COMPENSATION at the world's biggest banks rose last year, with 35 of them spending a combined 10 billion euros (US$13.1 billion) more on staff than in 2011, figures compiled by Reuters show.
Bankers' remuneration has rarely been out of the spotlight over the last five years, as the industry's powerhouses were rescued from the brink during the financial crisis with hundreds of billions of taxpayers' dollars.
Policymakers have since fought to curb the bonuses they say encouraged excessive - and sometimes catastrophic - risk-taking.
Capping absolute pay levels is off-limits for regulators, but banks have talked a lot about cutting staff costs.
Reuters analyzed the 2012 results reported by banks in the benchmark EuroStoxx 600 index and their US competitors and found staff costs rose to 275 billion euros across the group.

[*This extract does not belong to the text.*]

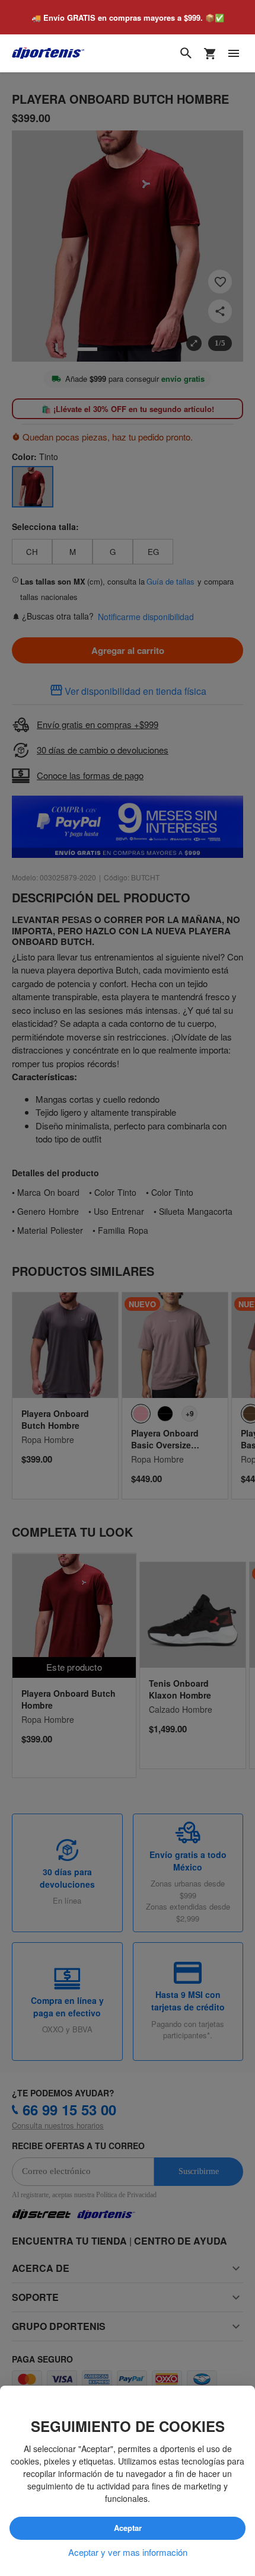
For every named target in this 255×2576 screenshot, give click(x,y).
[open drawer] (234, 54)
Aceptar (127, 2528)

Two thirds of the banks analyzed increased compensation per person, though several attributed this at least in part to redundancy issues. The compensation ratio - the industry's preferred yardstick, which measures staff expenses against revenue - was up for 18 of the 35 banks.
Bonus cap necessary
Philippe Lamberts, a Belgian Member of the European Parliament who has also been outspoken on bank pay and supported a cap on bank bonuses recently agreed by members of the parliament, says the figures prove that, left to their own devices, banks do not reduce pay.
"To me it confirms that what we are doing on the remuneration front is necessary," said Lamberts, referring to efforts to restrict remuneration through bonus rules and other provisions in a European Union package of bank regulations.
A recent survey from recruitment agency Morgan McKinley showed that bank staff who changed jobs in London in January enjoyed average pay rises of 23 percent.
But banks baulk at the suggestion they are paying staff more, saying things are more complex than the figures suggest.
US retail banking giant Wells Fargo, however, was comfortable with the fact that per-person compensation rose 2 percent last year and stands at the equivalent of 83,000 euros, placing the bank at the middle of the compensation table.
"We support our team members as a competitive advantage and are committed to compensating them based on performance," a spokeswoman said.
Wells Fargo recorded pretax earnings of 28.5 billion euros in 2012, an increase from 23.7 billion euros in 2011.